(Target pointing data)
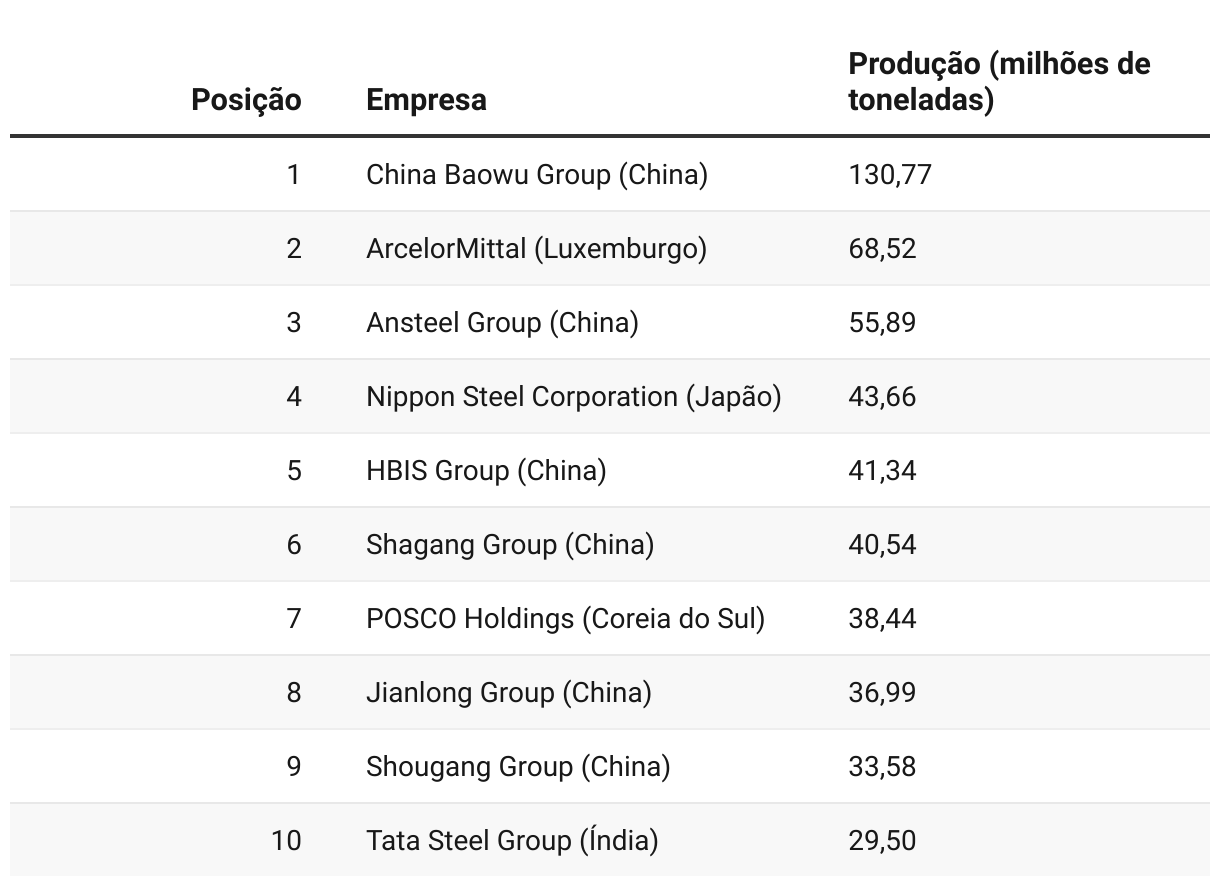The width and height of the screenshot is (1220, 886).
Task: Click the Produção (milhões de toneladas) header
Action: (999, 82)
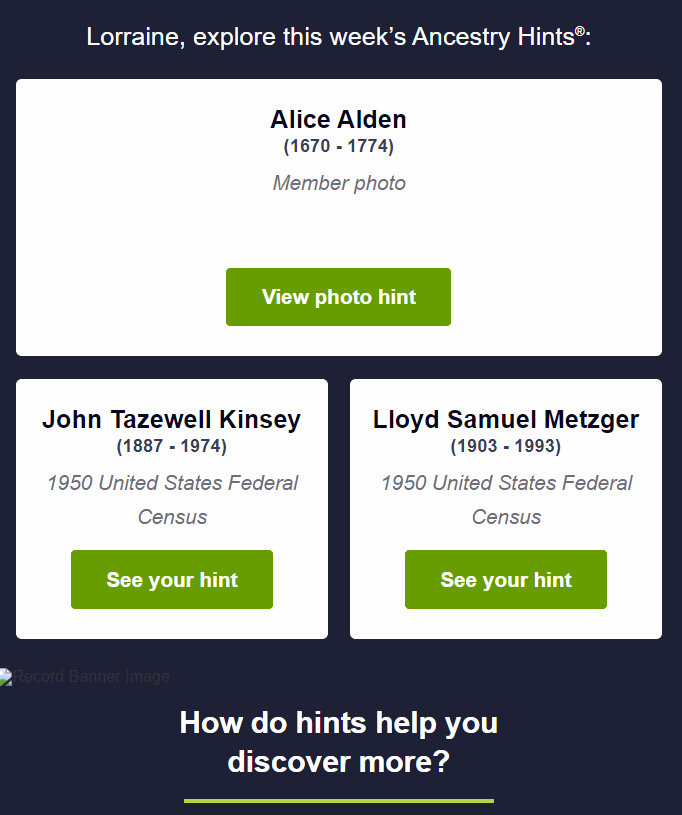The height and width of the screenshot is (815, 682).
Task: Click the "discover more?" heading line
Action: 338,762
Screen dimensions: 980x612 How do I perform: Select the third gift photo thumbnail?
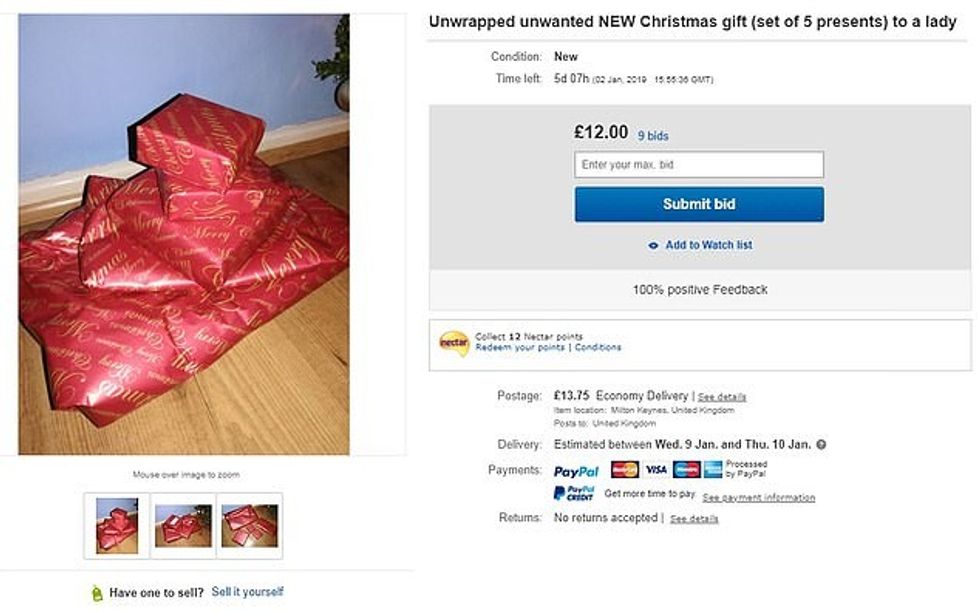click(250, 525)
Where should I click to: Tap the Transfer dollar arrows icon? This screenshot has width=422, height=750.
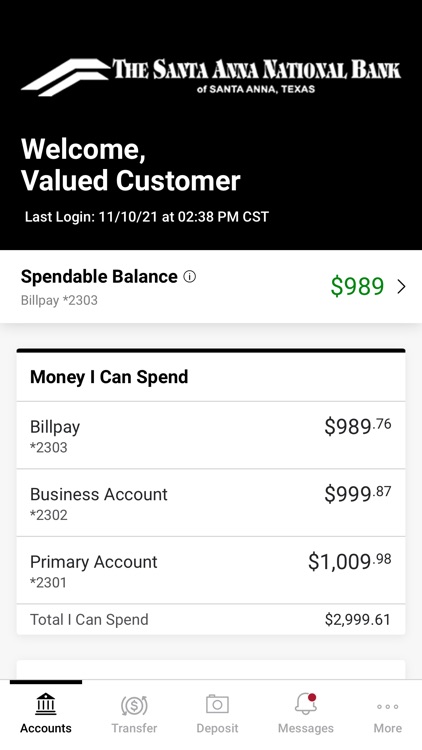[x=134, y=705]
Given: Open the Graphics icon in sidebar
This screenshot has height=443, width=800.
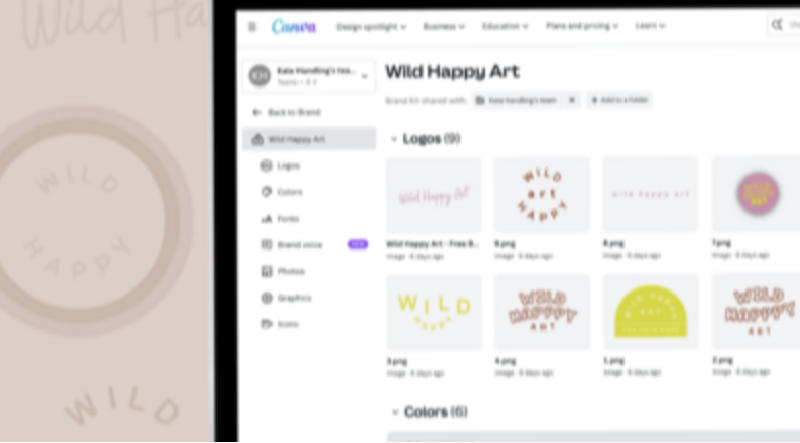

What is required: Render every line of text in the rows above as a JSON list of strings, one string per line, leaving out blank lines and the pictures.

Task response:
[
  "The width and height of the screenshot is (1220, 886).",
  "Task: Click the Produção (milhões de toneladas) header",
  "Action: (999, 82)",
  "The height and width of the screenshot is (815, 682).",
  "Task: Click the \"discover more?\" heading line",
  "Action: 338,762",
  "Screen dimensions: 980x612 How do I perform: Select the third gift photo thumbnail?",
  "click(250, 525)",
  "Where should I click to: Tap the Transfer dollar arrows icon? This screenshot has width=422, height=750.",
  "[x=134, y=705]",
  "Given: Open the Graphics icon in sidebar",
  "This screenshot has height=443, width=800."
]